Data provided ->

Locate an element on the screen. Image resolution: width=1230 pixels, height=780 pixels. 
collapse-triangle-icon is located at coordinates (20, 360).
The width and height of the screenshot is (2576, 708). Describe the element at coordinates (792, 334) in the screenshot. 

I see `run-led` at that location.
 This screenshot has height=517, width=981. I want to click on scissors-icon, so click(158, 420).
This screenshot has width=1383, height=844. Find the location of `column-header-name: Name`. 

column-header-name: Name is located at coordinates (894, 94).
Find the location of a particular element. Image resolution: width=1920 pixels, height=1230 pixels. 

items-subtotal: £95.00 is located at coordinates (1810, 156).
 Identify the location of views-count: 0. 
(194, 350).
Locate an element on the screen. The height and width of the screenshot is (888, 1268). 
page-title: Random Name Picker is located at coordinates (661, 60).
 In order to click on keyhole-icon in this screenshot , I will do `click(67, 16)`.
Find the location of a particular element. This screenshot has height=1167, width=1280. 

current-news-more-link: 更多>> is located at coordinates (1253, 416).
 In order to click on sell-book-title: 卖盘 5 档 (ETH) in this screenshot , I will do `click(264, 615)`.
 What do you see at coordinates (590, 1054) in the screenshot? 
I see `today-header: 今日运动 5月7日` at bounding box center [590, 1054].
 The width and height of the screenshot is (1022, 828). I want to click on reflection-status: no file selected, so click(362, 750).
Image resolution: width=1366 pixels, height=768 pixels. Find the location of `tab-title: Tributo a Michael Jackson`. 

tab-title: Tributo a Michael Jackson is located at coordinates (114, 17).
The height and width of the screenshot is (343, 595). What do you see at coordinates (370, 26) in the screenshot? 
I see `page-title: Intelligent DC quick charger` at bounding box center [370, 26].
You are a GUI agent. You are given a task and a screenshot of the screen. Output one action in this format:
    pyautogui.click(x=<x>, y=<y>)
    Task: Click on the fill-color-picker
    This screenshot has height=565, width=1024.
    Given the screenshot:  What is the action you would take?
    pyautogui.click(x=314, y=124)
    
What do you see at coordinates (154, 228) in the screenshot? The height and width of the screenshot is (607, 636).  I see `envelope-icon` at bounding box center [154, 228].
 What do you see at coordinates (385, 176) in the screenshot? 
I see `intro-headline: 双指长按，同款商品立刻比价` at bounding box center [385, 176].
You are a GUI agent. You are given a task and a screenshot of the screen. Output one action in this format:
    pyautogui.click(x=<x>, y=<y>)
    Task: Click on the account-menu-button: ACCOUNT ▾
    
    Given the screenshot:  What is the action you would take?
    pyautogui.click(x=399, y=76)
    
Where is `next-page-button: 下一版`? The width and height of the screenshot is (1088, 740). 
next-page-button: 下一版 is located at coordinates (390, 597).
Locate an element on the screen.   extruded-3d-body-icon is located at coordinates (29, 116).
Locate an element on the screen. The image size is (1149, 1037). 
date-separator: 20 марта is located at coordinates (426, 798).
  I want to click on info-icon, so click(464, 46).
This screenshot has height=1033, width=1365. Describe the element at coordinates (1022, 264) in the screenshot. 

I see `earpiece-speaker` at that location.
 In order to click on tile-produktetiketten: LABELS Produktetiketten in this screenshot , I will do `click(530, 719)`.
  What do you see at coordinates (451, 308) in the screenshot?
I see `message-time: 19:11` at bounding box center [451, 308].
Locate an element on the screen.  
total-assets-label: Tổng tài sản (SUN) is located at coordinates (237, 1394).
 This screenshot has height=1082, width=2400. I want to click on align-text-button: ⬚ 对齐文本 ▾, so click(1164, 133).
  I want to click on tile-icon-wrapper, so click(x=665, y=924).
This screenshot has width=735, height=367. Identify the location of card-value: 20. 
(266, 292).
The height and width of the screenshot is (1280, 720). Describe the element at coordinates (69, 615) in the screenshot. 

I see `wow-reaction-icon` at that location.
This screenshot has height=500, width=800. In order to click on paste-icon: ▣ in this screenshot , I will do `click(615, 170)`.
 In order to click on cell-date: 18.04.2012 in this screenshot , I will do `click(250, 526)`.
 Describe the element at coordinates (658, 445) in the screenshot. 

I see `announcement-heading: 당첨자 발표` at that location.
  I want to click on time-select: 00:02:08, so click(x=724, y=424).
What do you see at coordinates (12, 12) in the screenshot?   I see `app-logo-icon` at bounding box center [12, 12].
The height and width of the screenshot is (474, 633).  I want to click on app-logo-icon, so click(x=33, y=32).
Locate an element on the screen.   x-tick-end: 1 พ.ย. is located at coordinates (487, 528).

Exercise description -> Rewrite the material starting with the line that contains "I want to click on tile-icon-wrapper, so" and going on through the line that contains "(266, 292).", changing "Identify" to "Find" and keeping everything else the same.

Result below ->
  I want to click on tile-icon-wrapper, so click(x=665, y=924).
This screenshot has width=735, height=367. Find the location of card-value: 20. 
(266, 292).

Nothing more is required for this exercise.